The premise was that we could create a network of interdependent professionals united for mutual interests, under the umbrella of our firm. This may work in some industries or with some types of professionals, but boy did it backfire for us.
I don’t like to micro-manage. That is because I don’t like to be micro-managed. But I learned that setting clear expectations is necessary and beneficial because 1) it can feel very stressful and precarious for the employee who does not know what success looks like and 2) the unstructured environment can easily break down into endless politicking and the perception of a leadership vacuum.
The idea of finding out what the “personality of the firm was” by averaging the personalities within was also a bust, because the result was financially unsustainable as well as idealistically mediocre.
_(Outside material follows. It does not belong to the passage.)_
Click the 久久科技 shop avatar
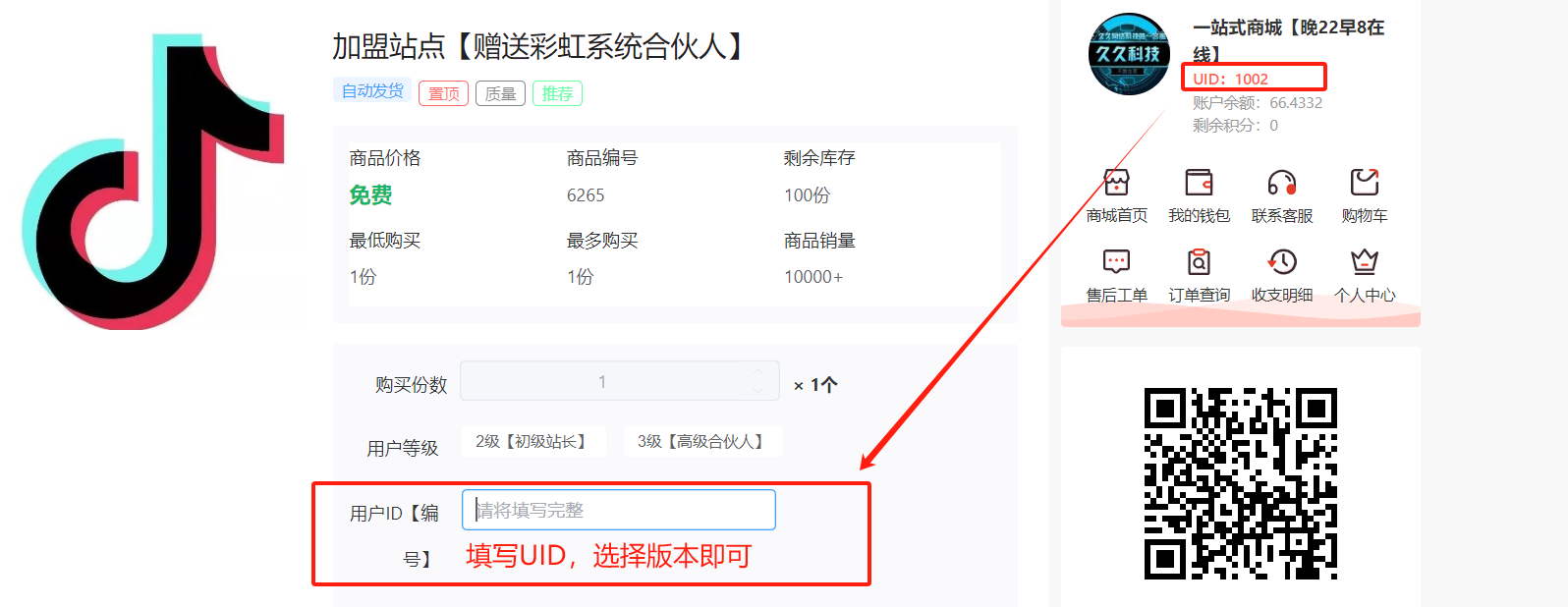Image resolution: width=1568 pixels, height=607 pixels. point(1129,54)
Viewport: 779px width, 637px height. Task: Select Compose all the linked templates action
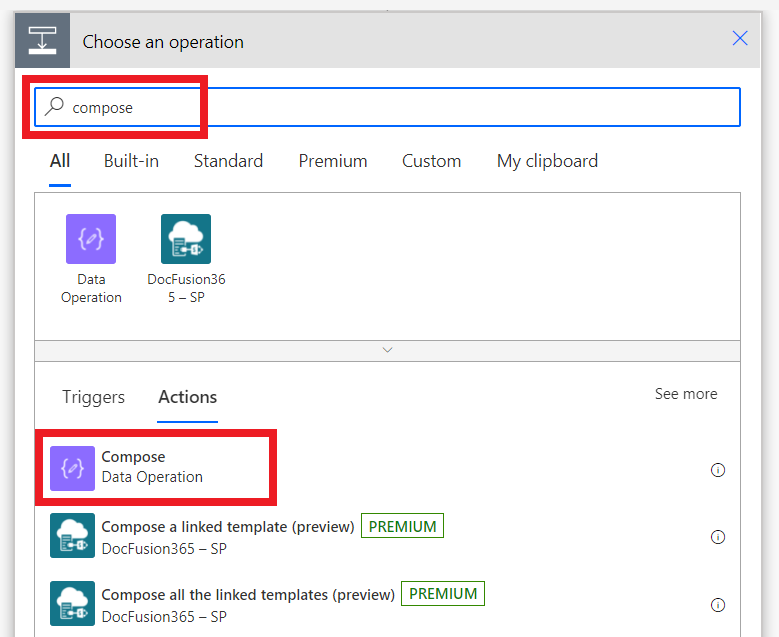(387, 604)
The partner who was creating the most division was advocating for structure. He no doubt could sense the dangers of the current path and responded by requesting ever more extreme measures of detailed management. His continually escalating demands alienated him and looking back I feel it was his approach that was lacking, not his ideas. He was on the right track. We did not respond well to his ideas because they seemed like personal attacks. Indeed, he seemed to relish in cherry picking mistakes and revealing them to the firm. We felt that he could have been more productive and focused on the immediate needs.
And we were not ready for his authoritarian form of leadership. Still, many of his “suggestions” were eventually implemented over the course of 4 years as we installed the foundation to allow us to grow again, properly.
How did all this end? With a financial crisis and the firm shrinking by 50%, including most of the Austin office and the exit of the partner who was not able to make his ideas relate-able.